▸ **PROBLEM SET**:
**A)** Say whether each statement below agrees with the study notes on bootstrapping that follow. Answer yes or no for each one, and quote the words from the notes that settle it. (i) The notes name being more complex and time consuming as a disadvantage of bootstrapping. (ii) The notes say the log link function generally works for negative incrementals. (iii) The notes describe homoscedastic residuals as independent but not independently distributed.
**B)** Copy word for word the part of the study notes below that starts at the words "Start with latest" and ends after the words "(more easily explainable)".

▸ **QUOTED TEXT**:

────────

Shapland and Leong

Question 1

Two advantages of bootstrapping

Answer 1

1) Allow us to calculate likelihood that claims will exceed certain amount
2) Able to reflect skewness of insurance losses

Question 2

One disadvantage of bootstrapping

Answer 2

More complex and time consuming

Question 3

How using ODP relates GLM to standard CL

Answer 3

Start with latest diagonal and divide backwards to obtain fitted incrementals

Question 4

Three important outcomes from using ODP to relate GLM to standard CL

Answer 4

1) Simple link ratio algorithm
2) LDFs bridge to deterministic framework (more easily explainable)
3) In general, loglink function does not work for negative incrementals

Question 5

Assumptions underlying residual sampling process

Answer 5

Residuals are iid

Question 6

Two uses of degrees of freedom adjustment factor

Answer 6

Distribution of reserve estimates could be multiplied by factor for over-dispersion of residuals in sampling process; Pearson residuals can be multiplied to correct for bias

Question 7

Downfall of degrees of freedom adjustment factor

Answer 7

Does not create standardized residuals

Question 8

Benefit of bootstrapping incurred triangle

Answer 8

Leverages case reserves to better predict ultimate claims

Question 9

One deterministic method for reducing variability in extrapolation of future incremental values

Answer 9

BF method

Question 10

Four advantages to generalizing ODP

Answer 10

1) Fewer parameters
2) Can add parameters for CY trends
3) Can model data shapes other than triangles
4) Can match model parameters to statistical features found in data

Question 11

Two disadvantages to generalizing ODP

Answer 11

GLM must be solved for each iteration; time-consuming

Question 12

Disadvantage to including CY trends in ODP/remedy

Answer 12

GLM no longer has a unique solution/start with a single parameter and add as needed

Question 13

Four options for dealing with negative incremental values in ODP

Answer 13

1) Remove extreme iterations
2) Recalibrate model
3) Limit incrementals to zero
4) Use more than one model

Question 14

Why average of residuals from ODP may differ from zero in practice

Answer 14

Different AYs develop at different rates relative to weighted average

Question 15

Arguments for and against adjusting residuals to average to zero

Answer 15

For: re-sampling adds variability to resampled incremental losses
Against: It is a characteristic of the data set

Question 16

How to adjust residuals of ODP to overall mean of zero

Answer 16

Add single constant to all residuals such that sum of shifted residuals is zero

Question 17

Three approaches to managing missing values in triangle

Answer 17

1. Exclude
2. Estimate using surrounding values
3. If missing value lies on last diagonal, use value in second to last diagonal to construct fitted triangle

Question 18

Three approaches to managing outliers in the loss triangle

Answer 18

1. If on first row, we can delete row
2. Exclude completely
3. Exclude when calculating LDFs but re-sample

Question 19

Difference between homoscedastic and heteroscedastic residuals

Answer 19

Homo - residuals are iid

Hetero - independent but not independently distributed

Question 20

Two options to adjust residuals for heteroscedasticity

Answer 20

Stratified Sampling
Variance parameters (hetero-adjustment factors)

────────

▸ **PROVIDED DATA**:
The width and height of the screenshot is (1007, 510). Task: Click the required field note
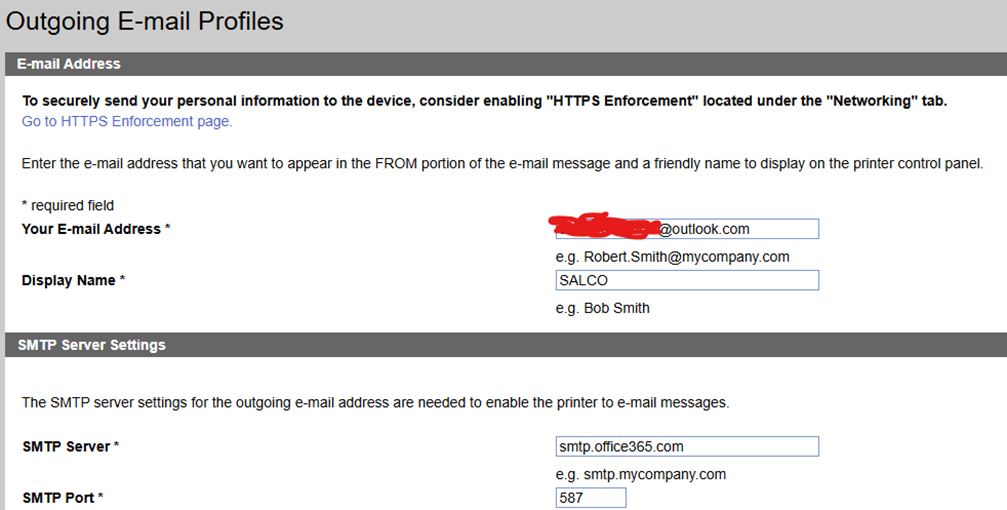(68, 206)
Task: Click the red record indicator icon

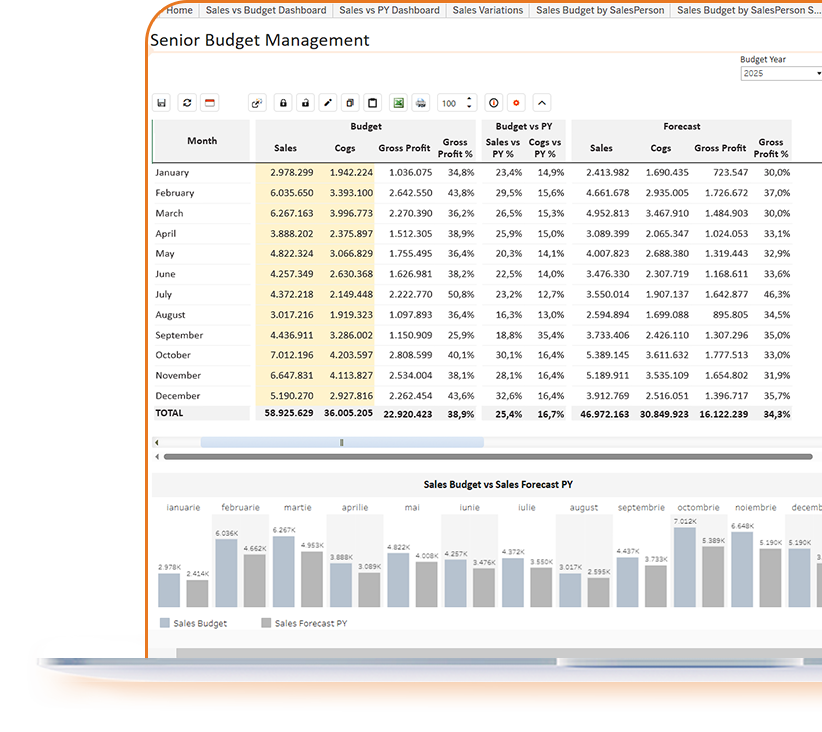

────────

▸ **SOLUTIONS IN ORDER**:
**A)**
(i) Yes: "More complex and time consuming"
(ii) No: "In general, loglink function does not work for negative incrementals"
(iii) No: "Homo - residuals are iid"

**B)**
Start with latest diagonal and divide backwards to obtain fitted incrementals

Question 4

Three important outcomes from using ODP to relate GLM to standard CL

Answer 4

1) Simple link ratio algorithm
2) LDFs bridge to deterministic framework (more easily explainable)